EXERCISE DETAILS — Without the images, write out all of the following entries exactly.

MATERIAL SUPPLIED START

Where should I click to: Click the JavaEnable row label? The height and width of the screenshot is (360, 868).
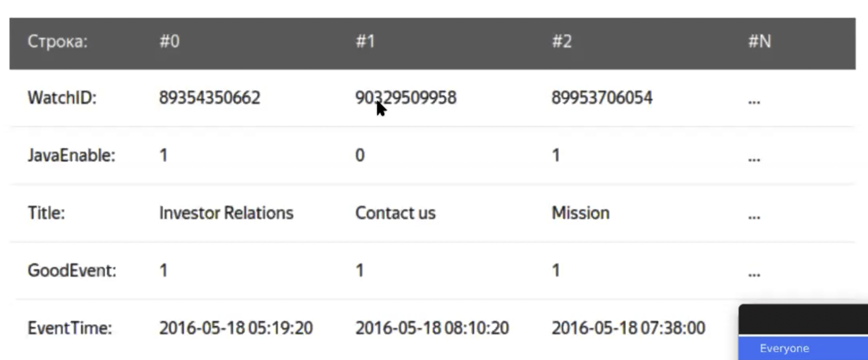click(71, 155)
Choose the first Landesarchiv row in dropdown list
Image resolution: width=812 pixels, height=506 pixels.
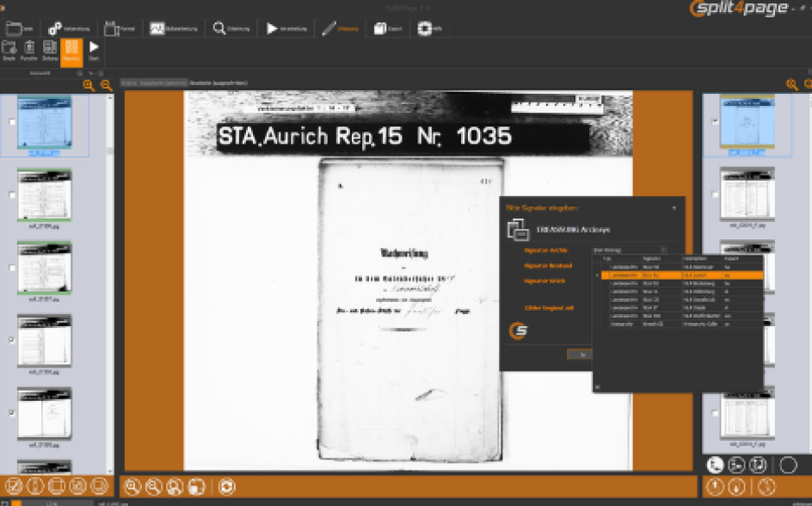point(682,268)
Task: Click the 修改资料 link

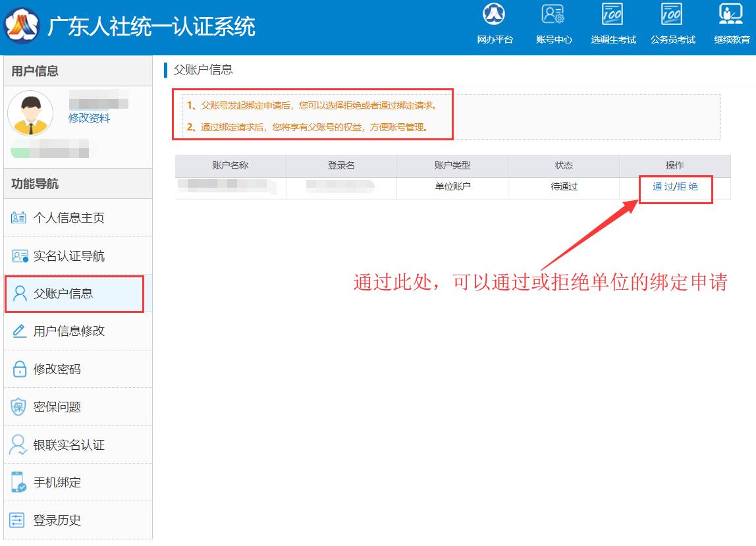Action: 89,119
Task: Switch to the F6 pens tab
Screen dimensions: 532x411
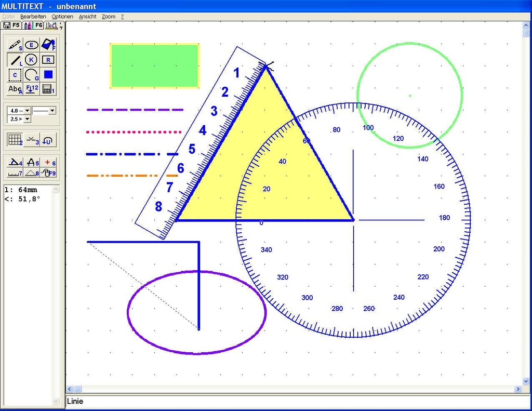Action: (x=33, y=25)
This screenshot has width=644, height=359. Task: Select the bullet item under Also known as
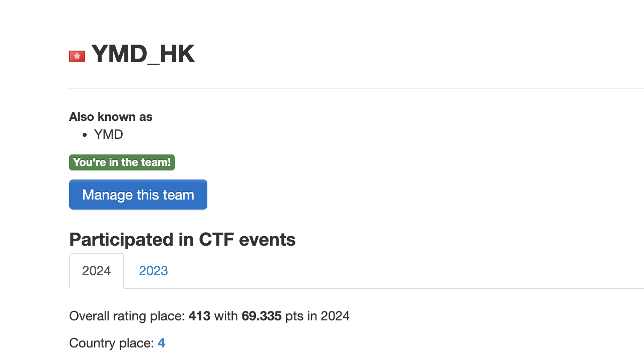(x=108, y=134)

MATERIAL SUPPLIED END

RESULT FOR THIS EXERCISE —
Where should I click to: Click the JavaEnable row label? The height and width of the screenshot is (360, 868).
click(71, 155)
Choose the first Landesarchiv row in dropdown list
Image resolution: width=812 pixels, height=506 pixels.
point(682,268)
Task: Click the 修改资料 link

Action: 89,119
Task: Switch to the F6 pens tab
Screen dimensions: 532x411
Action: (x=33, y=25)
This screenshot has width=644, height=359. Task: Select the bullet item under Also known as
(x=108, y=134)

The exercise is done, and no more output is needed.